Exercise data Block Start

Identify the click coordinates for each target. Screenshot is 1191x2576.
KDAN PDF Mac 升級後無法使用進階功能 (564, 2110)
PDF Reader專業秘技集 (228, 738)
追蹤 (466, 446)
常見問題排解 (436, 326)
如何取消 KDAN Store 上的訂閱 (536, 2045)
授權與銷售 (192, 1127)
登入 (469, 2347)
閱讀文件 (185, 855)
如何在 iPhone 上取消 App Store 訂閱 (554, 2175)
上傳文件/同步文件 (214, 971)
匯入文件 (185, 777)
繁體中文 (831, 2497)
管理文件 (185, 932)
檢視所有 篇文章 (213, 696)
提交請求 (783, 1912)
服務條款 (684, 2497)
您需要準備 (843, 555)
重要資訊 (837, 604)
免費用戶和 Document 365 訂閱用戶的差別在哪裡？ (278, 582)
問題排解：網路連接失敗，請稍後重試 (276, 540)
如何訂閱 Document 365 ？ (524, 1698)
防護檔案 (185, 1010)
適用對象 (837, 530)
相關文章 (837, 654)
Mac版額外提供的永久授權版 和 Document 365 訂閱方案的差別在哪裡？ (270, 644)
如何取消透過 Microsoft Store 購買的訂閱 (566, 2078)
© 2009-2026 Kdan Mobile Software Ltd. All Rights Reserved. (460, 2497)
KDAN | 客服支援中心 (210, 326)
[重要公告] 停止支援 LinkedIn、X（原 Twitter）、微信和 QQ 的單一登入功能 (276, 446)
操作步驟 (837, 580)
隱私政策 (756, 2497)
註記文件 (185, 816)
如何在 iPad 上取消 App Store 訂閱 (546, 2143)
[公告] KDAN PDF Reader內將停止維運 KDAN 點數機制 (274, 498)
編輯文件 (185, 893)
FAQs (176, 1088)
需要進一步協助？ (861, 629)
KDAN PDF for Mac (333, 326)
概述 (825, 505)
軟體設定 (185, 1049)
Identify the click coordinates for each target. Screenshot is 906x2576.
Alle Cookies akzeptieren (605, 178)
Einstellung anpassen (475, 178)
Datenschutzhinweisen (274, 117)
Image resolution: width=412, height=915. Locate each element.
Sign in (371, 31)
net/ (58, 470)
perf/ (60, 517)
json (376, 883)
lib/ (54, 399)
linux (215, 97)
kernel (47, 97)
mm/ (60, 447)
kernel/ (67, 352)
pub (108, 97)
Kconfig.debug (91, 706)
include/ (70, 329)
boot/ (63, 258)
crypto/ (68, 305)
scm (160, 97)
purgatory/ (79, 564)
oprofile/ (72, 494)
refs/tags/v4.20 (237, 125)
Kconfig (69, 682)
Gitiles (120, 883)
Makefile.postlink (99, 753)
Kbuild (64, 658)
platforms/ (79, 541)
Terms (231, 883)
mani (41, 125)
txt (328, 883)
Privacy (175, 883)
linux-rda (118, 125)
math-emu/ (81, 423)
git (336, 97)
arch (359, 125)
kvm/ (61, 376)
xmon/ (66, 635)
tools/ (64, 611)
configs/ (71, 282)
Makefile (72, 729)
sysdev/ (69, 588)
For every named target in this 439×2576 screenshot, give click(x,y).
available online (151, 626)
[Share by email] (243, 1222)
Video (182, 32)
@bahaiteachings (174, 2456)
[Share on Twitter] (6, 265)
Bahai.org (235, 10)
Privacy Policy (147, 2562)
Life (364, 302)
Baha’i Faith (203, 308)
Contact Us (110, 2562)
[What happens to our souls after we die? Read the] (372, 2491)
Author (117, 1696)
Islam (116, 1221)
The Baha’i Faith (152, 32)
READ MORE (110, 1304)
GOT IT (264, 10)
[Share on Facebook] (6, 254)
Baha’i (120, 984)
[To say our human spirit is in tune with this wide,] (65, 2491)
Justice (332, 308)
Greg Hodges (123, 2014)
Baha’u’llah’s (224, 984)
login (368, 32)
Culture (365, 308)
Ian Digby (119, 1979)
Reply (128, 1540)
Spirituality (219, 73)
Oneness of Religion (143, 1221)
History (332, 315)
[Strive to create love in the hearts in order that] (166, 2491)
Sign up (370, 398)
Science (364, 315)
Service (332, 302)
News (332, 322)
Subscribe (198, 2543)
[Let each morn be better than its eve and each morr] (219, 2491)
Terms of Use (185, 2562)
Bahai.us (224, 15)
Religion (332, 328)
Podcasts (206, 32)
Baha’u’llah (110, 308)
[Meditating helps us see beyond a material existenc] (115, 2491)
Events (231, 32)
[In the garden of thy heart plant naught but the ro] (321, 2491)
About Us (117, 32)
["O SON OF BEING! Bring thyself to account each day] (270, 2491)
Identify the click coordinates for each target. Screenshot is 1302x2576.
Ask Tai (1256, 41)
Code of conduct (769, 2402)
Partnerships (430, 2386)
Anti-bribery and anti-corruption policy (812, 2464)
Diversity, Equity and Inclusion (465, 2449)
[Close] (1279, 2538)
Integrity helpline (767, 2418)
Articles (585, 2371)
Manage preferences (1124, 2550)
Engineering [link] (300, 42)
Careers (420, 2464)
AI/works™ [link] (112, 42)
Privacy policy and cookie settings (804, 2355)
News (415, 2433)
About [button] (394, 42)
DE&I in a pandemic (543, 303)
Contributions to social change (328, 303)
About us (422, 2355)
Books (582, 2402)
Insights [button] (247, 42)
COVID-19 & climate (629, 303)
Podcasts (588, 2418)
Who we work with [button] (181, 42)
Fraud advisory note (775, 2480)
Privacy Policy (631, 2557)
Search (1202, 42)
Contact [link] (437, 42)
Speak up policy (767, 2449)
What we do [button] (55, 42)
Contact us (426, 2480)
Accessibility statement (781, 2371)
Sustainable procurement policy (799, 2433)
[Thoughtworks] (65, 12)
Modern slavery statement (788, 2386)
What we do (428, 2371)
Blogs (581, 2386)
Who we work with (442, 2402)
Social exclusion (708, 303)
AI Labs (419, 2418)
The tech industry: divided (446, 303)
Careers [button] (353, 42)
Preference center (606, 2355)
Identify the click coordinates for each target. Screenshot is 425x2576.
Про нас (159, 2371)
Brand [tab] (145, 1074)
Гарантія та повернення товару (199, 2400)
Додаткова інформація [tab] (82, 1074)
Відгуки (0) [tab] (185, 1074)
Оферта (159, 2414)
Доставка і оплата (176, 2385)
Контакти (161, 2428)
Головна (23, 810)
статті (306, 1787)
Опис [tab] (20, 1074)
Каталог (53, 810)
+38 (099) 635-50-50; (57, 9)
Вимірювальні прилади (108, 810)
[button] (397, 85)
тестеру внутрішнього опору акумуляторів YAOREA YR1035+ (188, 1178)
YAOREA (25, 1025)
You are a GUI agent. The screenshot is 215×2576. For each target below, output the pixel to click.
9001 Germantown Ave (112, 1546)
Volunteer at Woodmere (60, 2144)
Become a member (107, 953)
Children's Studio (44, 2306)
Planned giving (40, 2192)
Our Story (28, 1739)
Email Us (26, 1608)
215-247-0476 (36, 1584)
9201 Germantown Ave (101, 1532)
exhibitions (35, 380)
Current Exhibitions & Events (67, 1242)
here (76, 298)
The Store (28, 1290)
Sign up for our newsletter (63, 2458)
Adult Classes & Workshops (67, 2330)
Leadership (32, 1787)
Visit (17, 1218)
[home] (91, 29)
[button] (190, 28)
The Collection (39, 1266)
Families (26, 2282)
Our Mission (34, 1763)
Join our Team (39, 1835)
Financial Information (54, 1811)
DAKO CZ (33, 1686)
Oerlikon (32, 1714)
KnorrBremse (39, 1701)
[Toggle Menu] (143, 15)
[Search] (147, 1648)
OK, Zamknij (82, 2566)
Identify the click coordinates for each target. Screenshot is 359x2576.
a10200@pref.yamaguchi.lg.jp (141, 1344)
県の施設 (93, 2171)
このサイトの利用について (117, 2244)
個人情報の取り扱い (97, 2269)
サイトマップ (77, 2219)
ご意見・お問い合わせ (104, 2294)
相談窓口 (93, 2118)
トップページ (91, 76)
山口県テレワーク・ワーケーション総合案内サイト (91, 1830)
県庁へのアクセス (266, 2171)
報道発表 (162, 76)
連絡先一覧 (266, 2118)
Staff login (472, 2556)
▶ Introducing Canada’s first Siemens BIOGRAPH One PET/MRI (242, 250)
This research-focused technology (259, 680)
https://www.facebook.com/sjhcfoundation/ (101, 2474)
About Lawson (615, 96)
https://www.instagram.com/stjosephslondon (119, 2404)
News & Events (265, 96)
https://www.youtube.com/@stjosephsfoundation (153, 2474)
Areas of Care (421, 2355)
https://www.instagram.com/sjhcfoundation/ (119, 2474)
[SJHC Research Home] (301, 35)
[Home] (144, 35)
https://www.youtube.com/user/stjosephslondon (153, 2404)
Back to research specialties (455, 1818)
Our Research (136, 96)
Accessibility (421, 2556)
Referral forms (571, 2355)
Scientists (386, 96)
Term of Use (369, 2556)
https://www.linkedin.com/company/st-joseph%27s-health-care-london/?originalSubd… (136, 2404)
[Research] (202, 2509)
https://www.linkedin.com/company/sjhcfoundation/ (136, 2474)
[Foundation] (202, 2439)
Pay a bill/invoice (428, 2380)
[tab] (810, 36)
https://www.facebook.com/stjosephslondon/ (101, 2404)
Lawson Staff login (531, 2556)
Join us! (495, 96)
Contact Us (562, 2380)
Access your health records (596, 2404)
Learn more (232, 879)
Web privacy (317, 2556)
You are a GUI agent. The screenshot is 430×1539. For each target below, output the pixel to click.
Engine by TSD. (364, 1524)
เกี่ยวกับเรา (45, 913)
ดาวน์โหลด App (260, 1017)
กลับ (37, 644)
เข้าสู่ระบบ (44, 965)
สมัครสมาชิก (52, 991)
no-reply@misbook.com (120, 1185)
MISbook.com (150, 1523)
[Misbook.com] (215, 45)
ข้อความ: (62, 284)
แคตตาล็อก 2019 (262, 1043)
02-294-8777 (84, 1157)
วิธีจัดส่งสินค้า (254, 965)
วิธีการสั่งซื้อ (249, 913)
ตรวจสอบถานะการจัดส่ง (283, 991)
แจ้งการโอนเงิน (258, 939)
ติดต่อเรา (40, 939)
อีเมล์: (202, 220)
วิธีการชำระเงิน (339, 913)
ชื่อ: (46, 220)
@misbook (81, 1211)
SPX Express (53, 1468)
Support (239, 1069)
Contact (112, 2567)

Exercise data Block End

What to do
Print only what lies in the material above starting at the line with "DAKO CZ (33, 1686)" and ending at the line with "https://www.youtube.com/user/stjosephslondon (153, 2404)", every line exactly as given.

Written answer
DAKO CZ (33, 1686)
Oerlikon (32, 1714)
KnorrBremse (39, 1701)
[Toggle Menu] (143, 15)
[Search] (147, 1648)
OK, Zamknij (82, 2566)
Identify the click coordinates for each target. Screenshot is 359x2576.
a10200@pref.yamaguchi.lg.jp (141, 1344)
県の施設 (93, 2171)
このサイトの利用について (117, 2244)
個人情報の取り扱い (97, 2269)
サイトマップ (77, 2219)
ご意見・お問い合わせ (104, 2294)
相談窓口 (93, 2118)
トップページ (91, 76)
山口県テレワーク・ワーケーション総合案内サイト (91, 1830)
県庁へのアクセス (266, 2171)
報道発表 (162, 76)
連絡先一覧 (266, 2118)
Staff login (472, 2556)
▶ Introducing Canada’s first Siemens BIOGRAPH One PET/MRI (242, 250)
This research-focused technology (259, 680)
https://www.facebook.com/sjhcfoundation/ (101, 2474)
About Lawson (615, 96)
https://www.instagram.com/stjosephslondon (119, 2404)
News & Events (265, 96)
https://www.youtube.com/@stjosephsfoundation (153, 2474)
Areas of Care (421, 2355)
https://www.instagram.com/sjhcfoundation/ (119, 2474)
[SJHC Research Home] (301, 35)
[Home] (144, 35)
https://www.youtube.com/user/stjosephslondon (153, 2404)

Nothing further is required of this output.